## Begin Source

Musings from Brian J. Noggle
Saturday, July 24, 2004
Schooner Envy

As those of you who attend Atari parties know, I have quite a collection of goblets and schooners, the pride of which is a monster which can hold 32 ounces of beer.

But I bow before the royal sceptre schooner of Germany, which can only be wielded by the True Leader of the Germanic Peoples, or some duly elected socialist thereof.

Did Someone Say Bliss?

Michele at A Small Victory has the scoop:

Guinness Ice Cream.

The very thought makes me lusty.

Friday, July 23, 2004
More Florid Whackiness

In another scene out of a Carl Hiaasen novel:
    ERO BEACH, Fla. -- A 16-foot-long Burmese python was captured on a city street after a passing motorist spotted about three feet of it hanging over a curb and called police.

## End Source
## Begin Collected data

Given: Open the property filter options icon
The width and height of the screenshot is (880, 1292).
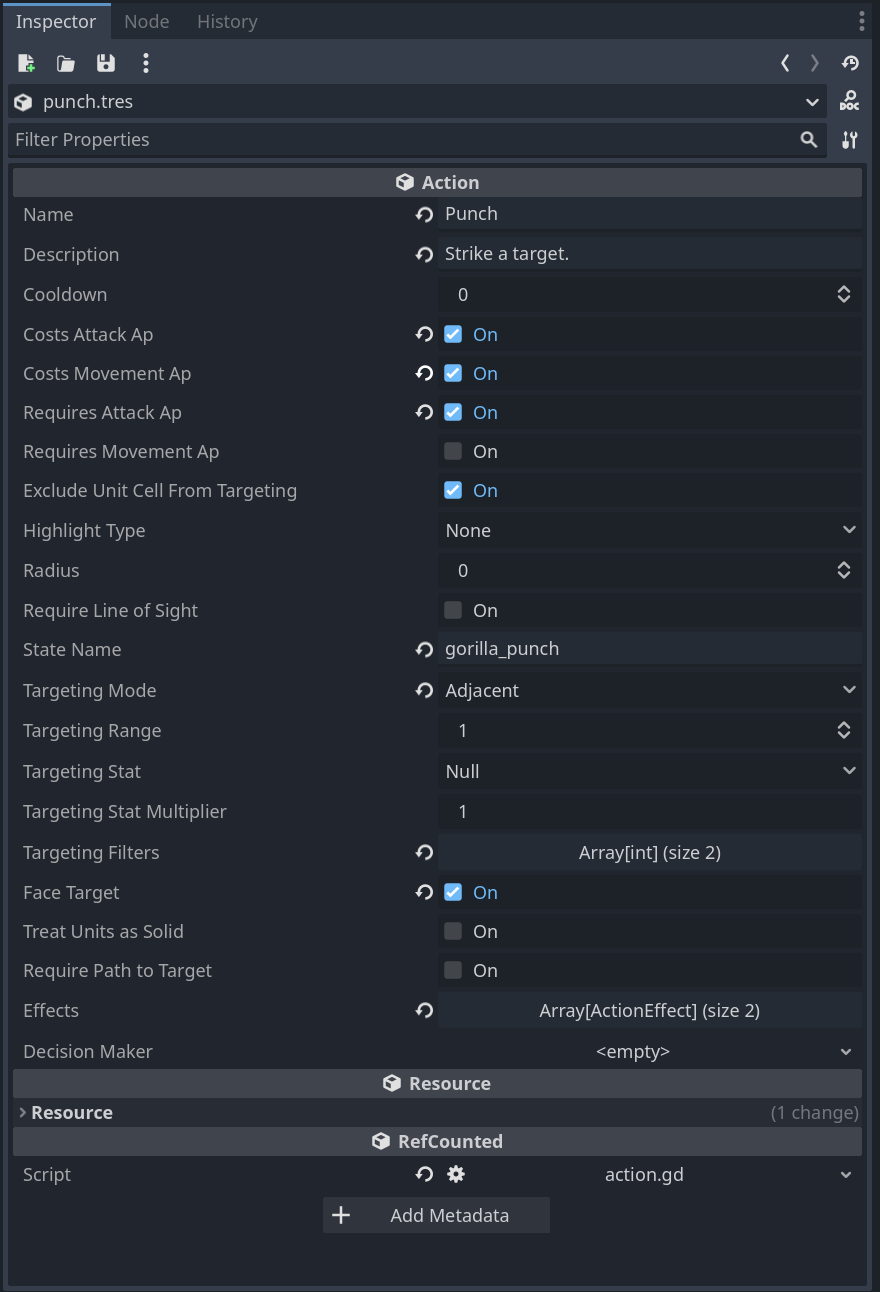Looking at the screenshot, I should pyautogui.click(x=849, y=140).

## End Collected data

Stated goal A: In the blog post, how many ounces of beer does the largest schooner in the writer's collection hold?
Stated goal B: Echo the part of the blog post that opens with the words containing "In another scene" and closes with "and called police.".
The listing has no connection to the blog post.

Written solution A: It holds 32 ounces of beer.

Written solution B:
In another scene out of a Carl Hiaasen novel:
    ERO BEACH, Fla. -- A 16-foot-long Burmese python was captured on a city street after a passing motorist spotted about three feet of it hanging over a curb and called police.